We love the versatility of pesto, particularly in summer cooking where it can be enjoyed with fresh seasonal salads, delicious pasta dishes or even as a sauce for chicken and fish. Whilst the classic pesto alla Genovese is always a winner, we also love to be a bit more experimental when it comes to ingredient combinations. One of our favourite pesto recipes right now is made with almonds and it can involve different herb combinations depending on what you’ve got to hand! Watch the video below to learn how to make this almond pesto directly from our Chef Roberta.
Check out our pesto recipes page for more inspiration.
Make our Delicious Almond Pesto
We love to make our almond pesto with fresh parsley, but we’ve also found that it is delicious when made with basil, so feel free to switch the herbs around a little.
Prep Time: 15 mins
Calories per serving: 188kcal
- 4 cups fresh parsley
- 2-3 tbsp extra virgin olive oil
- ½ cup Parmigiano Reggiano, grated (In lieu of this DOP product, use any Italian hard cheese you have to hand)
- ¼ cup almonds, blanched or toasted
- 1-2 cloves garlic, crushed
- Salt, to taste
- If you would like your pesto to have a slightly deeper flavour, you can toast your almonds for this recipe.
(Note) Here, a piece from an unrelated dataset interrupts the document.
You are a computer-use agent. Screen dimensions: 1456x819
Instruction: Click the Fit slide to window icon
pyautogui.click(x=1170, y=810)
Alternatively, using blanched almonds will make it easier to blend your pesto if you’re doing this part by hand.
- Start by blanching or gently toasting the almonds. To blanch, simply put them in a pan of boiling water for about a minute and then remove and drain them and peel off their skins.
- To toast, place the nuts in a dry frying pan over medium-high heat until fragrant and slightly browned in colour. Be sure to keep them moving to prevent burning, and remove any that do burn before adding to the parsley, as they will give the pesto a burnt flavour.
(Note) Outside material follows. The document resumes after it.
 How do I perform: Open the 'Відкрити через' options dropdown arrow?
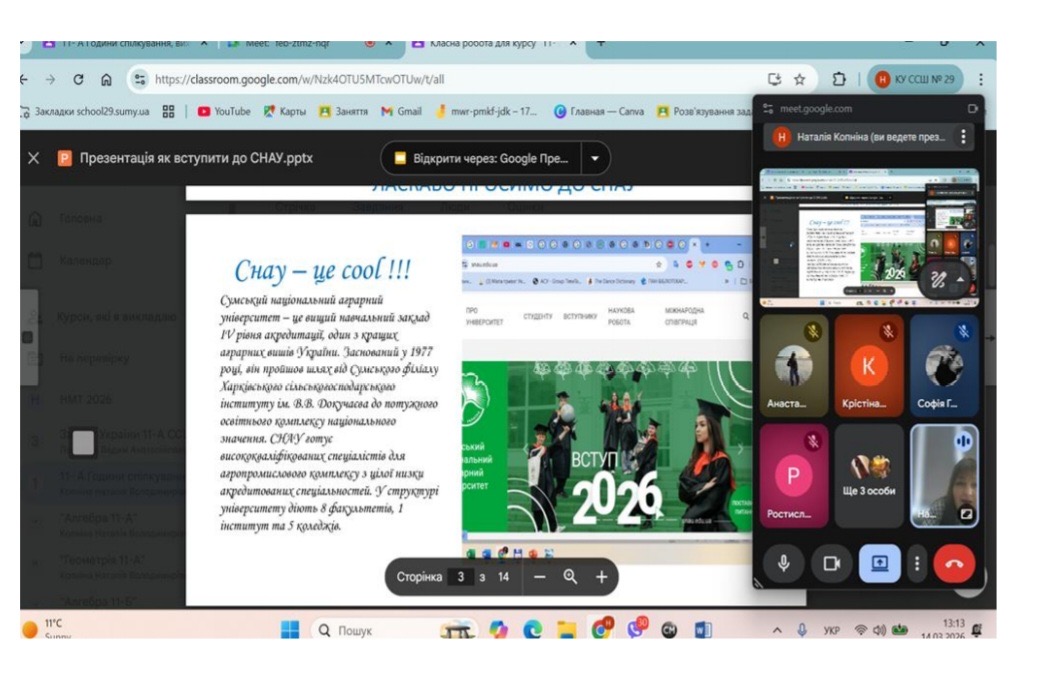[x=596, y=158]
- Put the parsley, grated Parmigiano Reggiano, crushed garlic cloves and 2 tablespoons of the extra virgin olive oil into a pestle and mortar and grind until creamy. You could also use a food processor or blender for this part, though the texture will be a little smoother.
- Add the almonds and grind (or blitz) until they start to break down and combine with the oil and parsley mixture. You end up with a creamy yet slightly chunky consistency.
- Drizzle the remaining olive oil and continue to grind until you have a creamy paste. We recommend leaving it a little rustic as this will help it adhere to the pasta.
- The pesto is best eaten straight away, but can be kept in clean jars and stored in the refrigerator for up to a week.
If you fancy something a little lighter and more summery our almond & mint pesto is fresh and bright, a perfect recipe for the warmer months.
- ¼ cup blanched almonds
- 1-2 cloves garlic, crushed
- 1tbsp lemon zest
- 4 cups fresh mint leaves
- 2tbsp extra virgin olive oil
- Combine all of the ingredients in a pestle and mortar, or use a blender if you want to save time, and grind or blitz until they are thoroughly mixed and you have a thick paste.
- Serve with pasta or salad for a perfect summer picnic dish!